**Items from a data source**
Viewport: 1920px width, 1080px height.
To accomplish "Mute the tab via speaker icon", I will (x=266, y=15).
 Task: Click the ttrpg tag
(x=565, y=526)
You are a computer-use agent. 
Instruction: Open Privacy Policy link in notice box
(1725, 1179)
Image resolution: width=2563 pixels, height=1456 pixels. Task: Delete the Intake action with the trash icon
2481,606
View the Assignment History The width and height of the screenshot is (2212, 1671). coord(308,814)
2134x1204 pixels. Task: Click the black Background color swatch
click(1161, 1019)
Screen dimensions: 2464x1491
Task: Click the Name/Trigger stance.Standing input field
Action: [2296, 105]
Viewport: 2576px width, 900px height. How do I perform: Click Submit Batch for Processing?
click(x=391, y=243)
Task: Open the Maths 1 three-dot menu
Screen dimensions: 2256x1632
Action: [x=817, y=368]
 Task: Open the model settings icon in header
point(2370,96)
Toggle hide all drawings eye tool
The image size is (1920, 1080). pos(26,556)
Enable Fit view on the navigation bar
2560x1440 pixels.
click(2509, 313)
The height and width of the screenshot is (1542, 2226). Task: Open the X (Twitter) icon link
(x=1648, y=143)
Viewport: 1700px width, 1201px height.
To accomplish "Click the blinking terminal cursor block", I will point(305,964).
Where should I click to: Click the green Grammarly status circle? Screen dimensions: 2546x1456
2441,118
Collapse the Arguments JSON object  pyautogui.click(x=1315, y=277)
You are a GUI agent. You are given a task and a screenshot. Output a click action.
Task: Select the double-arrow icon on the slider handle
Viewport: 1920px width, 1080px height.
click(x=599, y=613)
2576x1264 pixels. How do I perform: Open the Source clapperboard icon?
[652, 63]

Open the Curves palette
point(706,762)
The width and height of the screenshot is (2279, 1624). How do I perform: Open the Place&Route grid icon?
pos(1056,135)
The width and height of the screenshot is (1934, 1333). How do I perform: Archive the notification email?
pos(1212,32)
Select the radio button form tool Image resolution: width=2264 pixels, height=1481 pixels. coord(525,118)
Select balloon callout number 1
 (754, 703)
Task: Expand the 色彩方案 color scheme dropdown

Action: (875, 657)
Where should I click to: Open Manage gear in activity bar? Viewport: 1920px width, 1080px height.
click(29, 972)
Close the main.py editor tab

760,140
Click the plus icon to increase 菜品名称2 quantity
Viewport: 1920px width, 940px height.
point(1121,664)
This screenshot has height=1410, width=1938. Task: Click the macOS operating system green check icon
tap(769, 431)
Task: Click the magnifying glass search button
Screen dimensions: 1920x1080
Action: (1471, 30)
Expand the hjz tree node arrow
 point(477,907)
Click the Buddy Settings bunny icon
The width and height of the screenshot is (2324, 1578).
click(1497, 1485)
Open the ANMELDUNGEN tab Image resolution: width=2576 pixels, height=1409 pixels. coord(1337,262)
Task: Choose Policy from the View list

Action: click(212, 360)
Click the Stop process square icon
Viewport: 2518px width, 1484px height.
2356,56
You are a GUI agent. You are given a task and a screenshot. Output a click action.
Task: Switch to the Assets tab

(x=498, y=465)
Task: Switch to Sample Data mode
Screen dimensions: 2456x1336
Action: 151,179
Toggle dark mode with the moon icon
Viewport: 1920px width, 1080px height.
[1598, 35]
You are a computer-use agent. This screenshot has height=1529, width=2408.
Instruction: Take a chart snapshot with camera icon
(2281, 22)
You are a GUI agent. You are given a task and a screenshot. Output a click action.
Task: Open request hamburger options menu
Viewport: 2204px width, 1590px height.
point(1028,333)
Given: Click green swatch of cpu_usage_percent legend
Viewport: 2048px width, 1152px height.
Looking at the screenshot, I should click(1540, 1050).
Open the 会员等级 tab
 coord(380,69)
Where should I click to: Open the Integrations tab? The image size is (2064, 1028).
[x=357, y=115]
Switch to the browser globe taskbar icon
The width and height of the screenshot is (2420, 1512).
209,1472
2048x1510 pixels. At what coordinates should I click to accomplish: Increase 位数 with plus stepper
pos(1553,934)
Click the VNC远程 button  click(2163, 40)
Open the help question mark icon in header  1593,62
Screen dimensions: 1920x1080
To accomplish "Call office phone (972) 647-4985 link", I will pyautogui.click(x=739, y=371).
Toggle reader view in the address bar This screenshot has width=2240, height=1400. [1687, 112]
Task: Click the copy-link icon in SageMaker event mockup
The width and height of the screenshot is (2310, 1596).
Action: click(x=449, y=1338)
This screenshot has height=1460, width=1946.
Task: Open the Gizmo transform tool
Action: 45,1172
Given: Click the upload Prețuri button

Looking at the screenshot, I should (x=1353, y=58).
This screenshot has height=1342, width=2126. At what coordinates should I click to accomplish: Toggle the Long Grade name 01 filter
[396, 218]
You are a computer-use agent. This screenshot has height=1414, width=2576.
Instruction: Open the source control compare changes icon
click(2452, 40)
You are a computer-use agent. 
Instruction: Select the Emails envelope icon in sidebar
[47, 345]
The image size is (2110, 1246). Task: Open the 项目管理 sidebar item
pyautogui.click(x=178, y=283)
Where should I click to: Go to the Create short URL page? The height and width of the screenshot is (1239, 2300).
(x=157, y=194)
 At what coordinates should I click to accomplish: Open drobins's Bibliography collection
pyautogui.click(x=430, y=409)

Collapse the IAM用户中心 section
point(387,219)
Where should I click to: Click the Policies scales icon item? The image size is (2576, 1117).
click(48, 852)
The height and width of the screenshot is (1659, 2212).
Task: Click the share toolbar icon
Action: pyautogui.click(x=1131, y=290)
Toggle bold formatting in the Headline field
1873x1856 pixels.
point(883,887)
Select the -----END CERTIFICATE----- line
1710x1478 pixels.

**PROBLEM**
Return every record in full, word for word.

**TASK SOLUTION**
Viewport: 1920px width, 1080px height.
To accomplish "Mute the tab via speaker icon", I will (x=266, y=15).
 Task: Click the ttrpg tag
(x=565, y=526)
You are a computer-use agent. 
Instruction: Open Privacy Policy link in notice box
(1725, 1179)
Image resolution: width=2563 pixels, height=1456 pixels. Task: Delete the Intake action with the trash icon
2481,606
View the Assignment History The width and height of the screenshot is (2212, 1671). coord(308,814)
2134x1204 pixels. Task: Click the black Background color swatch
click(1161, 1019)
Screen dimensions: 2464x1491
Task: Click the Name/Trigger stance.Standing input field
Action: [2296, 105]
Viewport: 2576px width, 900px height. How do I perform: Click Submit Batch for Processing?
click(x=391, y=243)
Task: Open the Maths 1 three-dot menu
Screen dimensions: 2256x1632
Action: [x=817, y=368]
 Task: Open the model settings icon in header
point(2370,96)
Toggle hide all drawings eye tool
The image size is (1920, 1080). pos(26,556)
Enable Fit view on the navigation bar
2560x1440 pixels.
click(2509, 313)
The height and width of the screenshot is (1542, 2226). Task: Open the X (Twitter) icon link
(x=1648, y=143)
Viewport: 1700px width, 1201px height.
To accomplish "Click the blinking terminal cursor block", I will point(305,964).
Where should I click to: Click the green Grammarly status circle? Screen dimensions: 2546x1456
2441,118
Collapse the Arguments JSON object  pyautogui.click(x=1315, y=277)
You are a GUI agent. You are given a task and a screenshot. Output a click action.
Task: Select the double-arrow icon on the slider handle
Viewport: 1920px width, 1080px height.
click(x=599, y=613)
2576x1264 pixels. How do I perform: Open the Source clapperboard icon?
[652, 63]

Open the Curves palette
point(706,762)
The width and height of the screenshot is (2279, 1624). How do I perform: Open the Place&Route grid icon?
pos(1056,135)
The width and height of the screenshot is (1934, 1333). How do I perform: Archive the notification email?
pos(1212,32)
Select the radio button form tool Image resolution: width=2264 pixels, height=1481 pixels. coord(525,118)
Select balloon callout number 1
 (754, 703)
Task: Expand the 色彩方案 color scheme dropdown

Action: (875, 657)
Where should I click to: Open Manage gear in activity bar? Viewport: 1920px width, 1080px height.
click(29, 972)
Close the main.py editor tab

760,140
Click the plus icon to increase 菜品名称2 quantity
Viewport: 1920px width, 940px height.
point(1121,664)
This screenshot has height=1410, width=1938. Task: Click the macOS operating system green check icon
tap(769, 431)
Task: Click the magnifying glass search button
Screen dimensions: 1920x1080
Action: (1471, 30)
Expand the hjz tree node arrow
 point(477,907)
Click the Buddy Settings bunny icon
The width and height of the screenshot is (2324, 1578).
click(1497, 1485)
Open the ANMELDUNGEN tab Image resolution: width=2576 pixels, height=1409 pixels. coord(1337,262)
Task: Choose Policy from the View list

Action: click(212, 360)
Click the Stop process square icon
Viewport: 2518px width, 1484px height.
2356,56
You are a GUI agent. You are given a task and a screenshot. Output a click action.
Task: Switch to the Assets tab

(x=498, y=465)
Task: Switch to Sample Data mode
Screen dimensions: 2456x1336
Action: 151,179
Toggle dark mode with the moon icon
Viewport: 1920px width, 1080px height.
[1598, 35]
You are a computer-use agent. This screenshot has height=1529, width=2408.
Instruction: Take a chart snapshot with camera icon
(2281, 22)
You are a GUI agent. You are given a task and a screenshot. Output a click action.
Task: Open request hamburger options menu
Viewport: 2204px width, 1590px height.
point(1028,333)
Given: Click green swatch of cpu_usage_percent legend
Viewport: 2048px width, 1152px height.
Looking at the screenshot, I should click(1540, 1050).
Open the 会员等级 tab
 coord(380,69)
Where should I click to: Open the Integrations tab? The image size is (2064, 1028).
[x=357, y=115]
Switch to the browser globe taskbar icon
The width and height of the screenshot is (2420, 1512).
209,1472
2048x1510 pixels. At what coordinates should I click to accomplish: Increase 位数 with plus stepper
pos(1553,934)
Click the VNC远程 button  click(2163, 40)
Open the help question mark icon in header  1593,62
Screen dimensions: 1920x1080
To accomplish "Call office phone (972) 647-4985 link", I will pyautogui.click(x=739, y=371).
Toggle reader view in the address bar This screenshot has width=2240, height=1400. [1687, 112]
Task: Click the copy-link icon in SageMaker event mockup
The width and height of the screenshot is (2310, 1596).
Action: click(x=449, y=1338)
This screenshot has height=1460, width=1946.
Task: Open the Gizmo transform tool
Action: 45,1172
Given: Click the upload Prețuri button

Looking at the screenshot, I should (x=1353, y=58).
This screenshot has height=1342, width=2126. At what coordinates should I click to accomplish: Toggle the Long Grade name 01 filter
[396, 218]
You are a computer-use agent. This screenshot has height=1414, width=2576.
Instruction: Open the source control compare changes icon
click(2452, 40)
You are a computer-use agent. 
Instruction: Select the Emails envelope icon in sidebar
[47, 345]
The image size is (2110, 1246). Task: Open the 项目管理 sidebar item
pyautogui.click(x=178, y=283)
Where should I click to: Go to the Create short URL page? The height and width of the screenshot is (1239, 2300).
(x=157, y=194)
 At what coordinates should I click to accomplish: Open drobins's Bibliography collection
pyautogui.click(x=430, y=409)

Collapse the IAM用户中心 section
point(387,219)
Where should I click to: Click the Policies scales icon item? The image size is (2576, 1117).
click(48, 852)
The height and width of the screenshot is (1659, 2212).
Task: Click the share toolbar icon
Action: pyautogui.click(x=1131, y=290)
Toggle bold formatting in the Headline field
1873x1856 pixels.
point(883,887)
Select the -----END CERTIFICATE----- line
1710x1478 pixels.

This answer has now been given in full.